I’d never been so sure about anything as I was of this.

 

He didn’t say if he was or wasn’t Dalmar, but asked what I had for him instead. When he spoke, his voice was a low, bass voice, one which held on to its African enunciation for dear life. I invited myself into the chair opposite him and noted that he was big, much bigger than me, each of his hands, as he groped the envelope that I removed from my bag and set on the table, twice as big as my own. He was black, like the blackest of black bears, like the blubbery skin of the killer whale, an alpha predator with no predators of their own. He knew, as he sat across from me at the unpretentious table, that he was at the top of the food chain and I was mere algae.

 

He asked why he should trust me, how he could know for certain he wouldn’t be played for a fool. I gathered what courage I could possibly muster, and replied, unblinkingly, “How do I know that you won’t play me for a fool?”

 

He laughed audaciously and in a somewhat deranged manner, and said, “Ah, yes. But there’s a difference here, you see. Nobody plays Dalmar for a fool.”

 

And I knew then, that if anything went wrong, he would end my life.

 

But I would not let myself be scared.

 

He removed papers from the envelope: the proof, which I’d had in my possession for six weeks or more, until I knew what to do with it. Telling my mother or going to the police seemed too easy, too mundane. There needed to be something more, a gruesome punishment to fit a gruesome crime. Disbarment does not offset being a lousy father, but the loss of a hefty sum of cash, the shattering of his splendid reputation, that came close. Closer at least.

 

It wasn’t easy to find. That’s for sure. I stumbled across some papers in a locked filing cabinet, late one night when he dragged my mother to a benefit dinner at Navy Pier, paying $500 a piece to support a nonprofit organization whose mission is to improve the educational opportunities for children living in poverty, which I found to be absolutely absurd—ludicrous—seeing as how he felt about my own career path.

 

I came to their home that night, took the Purple Line out to Linden and, from there, a cab. I came under the guise of a crashed computer. My mother, offering her own old, slow one, suggested I pack a bag and stay for the night, and I said okay, but of course I wouldn’t stay. I packed a bag anyway, for appearance’s sake, the perfect way to stow away the evidence, hours later, after a complete dissection of my father’s office, as I called for a cab and returned home to my own apartment, to a fully functioning computer where I researched private investigators to turn my suspicion into full-fledged proof.

 

It wasn’t extortion I was looking for.

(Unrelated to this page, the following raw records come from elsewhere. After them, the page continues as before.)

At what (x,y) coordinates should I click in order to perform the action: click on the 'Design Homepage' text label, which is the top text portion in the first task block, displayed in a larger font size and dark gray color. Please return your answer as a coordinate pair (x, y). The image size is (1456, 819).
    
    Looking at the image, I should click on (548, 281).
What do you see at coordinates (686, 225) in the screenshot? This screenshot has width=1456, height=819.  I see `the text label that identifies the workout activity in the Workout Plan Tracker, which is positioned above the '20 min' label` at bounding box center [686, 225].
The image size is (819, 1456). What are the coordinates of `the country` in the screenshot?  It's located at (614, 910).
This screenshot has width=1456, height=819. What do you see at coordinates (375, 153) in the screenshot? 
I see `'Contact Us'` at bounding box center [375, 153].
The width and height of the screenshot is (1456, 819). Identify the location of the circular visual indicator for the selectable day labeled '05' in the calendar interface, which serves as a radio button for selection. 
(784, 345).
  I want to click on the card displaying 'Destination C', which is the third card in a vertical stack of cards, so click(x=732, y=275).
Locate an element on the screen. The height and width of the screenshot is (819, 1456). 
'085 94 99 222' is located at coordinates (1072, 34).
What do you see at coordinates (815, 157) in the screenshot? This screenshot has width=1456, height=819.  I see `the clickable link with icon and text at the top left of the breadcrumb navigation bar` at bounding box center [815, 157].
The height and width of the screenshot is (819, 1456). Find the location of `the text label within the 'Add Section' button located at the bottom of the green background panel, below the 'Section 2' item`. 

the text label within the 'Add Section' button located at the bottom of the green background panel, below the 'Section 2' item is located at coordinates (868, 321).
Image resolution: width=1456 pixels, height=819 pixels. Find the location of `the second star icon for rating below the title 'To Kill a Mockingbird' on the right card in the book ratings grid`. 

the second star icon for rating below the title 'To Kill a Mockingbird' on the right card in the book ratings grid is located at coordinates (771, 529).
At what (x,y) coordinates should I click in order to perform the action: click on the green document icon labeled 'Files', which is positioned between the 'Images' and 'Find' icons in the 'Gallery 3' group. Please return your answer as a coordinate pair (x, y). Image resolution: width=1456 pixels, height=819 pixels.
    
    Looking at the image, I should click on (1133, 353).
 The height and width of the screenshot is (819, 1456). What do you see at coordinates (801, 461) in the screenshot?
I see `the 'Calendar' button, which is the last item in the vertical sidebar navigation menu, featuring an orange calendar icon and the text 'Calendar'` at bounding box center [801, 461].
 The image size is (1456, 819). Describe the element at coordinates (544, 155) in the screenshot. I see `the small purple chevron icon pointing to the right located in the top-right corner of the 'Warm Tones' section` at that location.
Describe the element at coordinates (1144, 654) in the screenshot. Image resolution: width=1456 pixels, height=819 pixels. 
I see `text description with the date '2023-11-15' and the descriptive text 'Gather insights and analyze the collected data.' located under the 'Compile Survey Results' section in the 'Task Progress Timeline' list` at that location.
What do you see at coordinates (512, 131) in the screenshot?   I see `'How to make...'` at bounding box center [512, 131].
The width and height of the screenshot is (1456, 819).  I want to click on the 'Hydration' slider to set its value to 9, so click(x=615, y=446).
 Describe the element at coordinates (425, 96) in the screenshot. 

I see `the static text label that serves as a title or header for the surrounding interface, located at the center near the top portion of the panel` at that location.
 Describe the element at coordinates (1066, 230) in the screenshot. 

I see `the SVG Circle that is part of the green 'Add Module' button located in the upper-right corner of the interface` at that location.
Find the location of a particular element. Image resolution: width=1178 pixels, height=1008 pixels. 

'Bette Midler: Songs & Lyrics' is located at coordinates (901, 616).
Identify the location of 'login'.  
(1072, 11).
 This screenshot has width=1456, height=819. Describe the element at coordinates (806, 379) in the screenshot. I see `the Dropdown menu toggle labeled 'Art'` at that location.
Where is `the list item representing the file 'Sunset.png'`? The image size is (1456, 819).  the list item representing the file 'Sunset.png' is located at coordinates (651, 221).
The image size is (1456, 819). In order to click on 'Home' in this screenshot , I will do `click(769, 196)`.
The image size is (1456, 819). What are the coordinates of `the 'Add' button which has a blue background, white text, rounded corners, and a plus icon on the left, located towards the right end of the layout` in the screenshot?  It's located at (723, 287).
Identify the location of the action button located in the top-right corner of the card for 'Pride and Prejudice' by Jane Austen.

Not exactly. I was searching for anything. Tax evasion, forgery, perjury, harassment, whatever. But it was extortion that I found. Evidence of a $350,000 transfer into an offshore account that my father kept in a sealed envelope in a locked file cabinet and I, as luck would have it, found the key, tucked inside an antique tea tin given to my father by a Chinese businessman a dozen years ago, lost in the midst of loose tea leaves. Small and silver and sublime.